How can I efficiently pre-filter a vector search query based on fields in another collection. Due to limitations on vector index being one-one on a document my content has an associated embedding collection where a content id is associated with the embedding. I want to search my embeddings but apply pre-filters based on properties in the content collection. Is there a way of doing this cleanly without having to duplicate all properties from my content collection onto my embedding documents and then filtering?

Hi @Cameron_Flanagan, thanks for the question. It would be useful to have more insight into your query pattern and data model, but I can take a stab at a broad answer on a couple of dimensions.

Depending on the degree of data duplication, I think you have a few options:

Scenario 1. Minimal metadata duplication relative to size of binData compresssed vectors (say <20% of total document size is non-vector)
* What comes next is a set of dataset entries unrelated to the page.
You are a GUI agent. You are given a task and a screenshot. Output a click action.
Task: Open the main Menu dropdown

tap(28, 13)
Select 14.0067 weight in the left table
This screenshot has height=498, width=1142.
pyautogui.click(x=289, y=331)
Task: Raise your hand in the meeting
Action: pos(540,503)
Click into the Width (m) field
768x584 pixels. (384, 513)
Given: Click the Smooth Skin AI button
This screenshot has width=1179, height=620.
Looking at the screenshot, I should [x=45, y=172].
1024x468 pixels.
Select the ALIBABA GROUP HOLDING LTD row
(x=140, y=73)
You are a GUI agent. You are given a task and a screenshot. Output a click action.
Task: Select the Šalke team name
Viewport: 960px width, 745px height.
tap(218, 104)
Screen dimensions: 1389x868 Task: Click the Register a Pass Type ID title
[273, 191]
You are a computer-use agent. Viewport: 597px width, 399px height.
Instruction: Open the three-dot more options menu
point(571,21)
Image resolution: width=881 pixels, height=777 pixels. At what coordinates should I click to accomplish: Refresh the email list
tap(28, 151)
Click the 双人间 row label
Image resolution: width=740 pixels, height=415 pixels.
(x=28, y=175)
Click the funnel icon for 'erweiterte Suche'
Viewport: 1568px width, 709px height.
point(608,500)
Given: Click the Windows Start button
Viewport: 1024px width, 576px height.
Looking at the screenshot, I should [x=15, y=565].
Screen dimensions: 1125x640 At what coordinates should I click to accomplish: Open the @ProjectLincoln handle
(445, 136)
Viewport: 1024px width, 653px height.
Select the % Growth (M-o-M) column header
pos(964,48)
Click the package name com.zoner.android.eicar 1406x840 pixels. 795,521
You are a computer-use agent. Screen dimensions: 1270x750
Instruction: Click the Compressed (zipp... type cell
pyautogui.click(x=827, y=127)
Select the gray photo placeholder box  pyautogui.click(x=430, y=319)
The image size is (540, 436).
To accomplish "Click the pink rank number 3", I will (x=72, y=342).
In this scenario I would recommend duplicating parent metadata within the same document as each embedding, the impact to storage shouldn’t be massive and the query performance gained compared to the query pattern suggested in scenario 2 is likely considerable.

Scenario 2. Large metadata duplication relative to size of binData compressed vectors (say >80% of total document size is non-vector)
Here I would suggest the following query pattern of unioning the result sets of the two queries issued against separate collections, and group on a common key.

[$match([find matching documents in parent metadata], [$unionWith($vectorSearch[$find relevant child documents with key tying back to parent metadata]), $group([group on common key]]

This is very similar to post-filtering and may have implications on performance depending on how many documents are overrequested.

  1. Future State

We are looking at supporting nested vector search which I think should help with the parent metadata duplication problem depending on how performant either of these query patterns / data models is for you. Do let me know how these suggestions fit or don’t against your use case so we make sure that that experience considers its needs appropriately.

1 Like

Yeah so I definitely think we can go with scenario 1 for now as there are a limited number of filters we would be looking to apply. Longer term I definitely think option 3 would be nice!

In terms of the detail basically because of the limit of having a vector index on a non list field we have stored all our document embeddings for the content in question in a separate collection. This is because we are chunking large pieces of content for better search performance. However we also have a series of metadata that exists on that content object model that we would use to filter the results. So we are of course duplicating those fields across each “chunk” in the other collection so we can do the filtering. But as you say its a small amount of duplciation and hopefully in future we can find a nicer solution.

I imagine this sort of pattern is quite common? For anyone searching across long form content. Really appreciate the advice though, scenario 1 was sort of my thinking so good to validate that.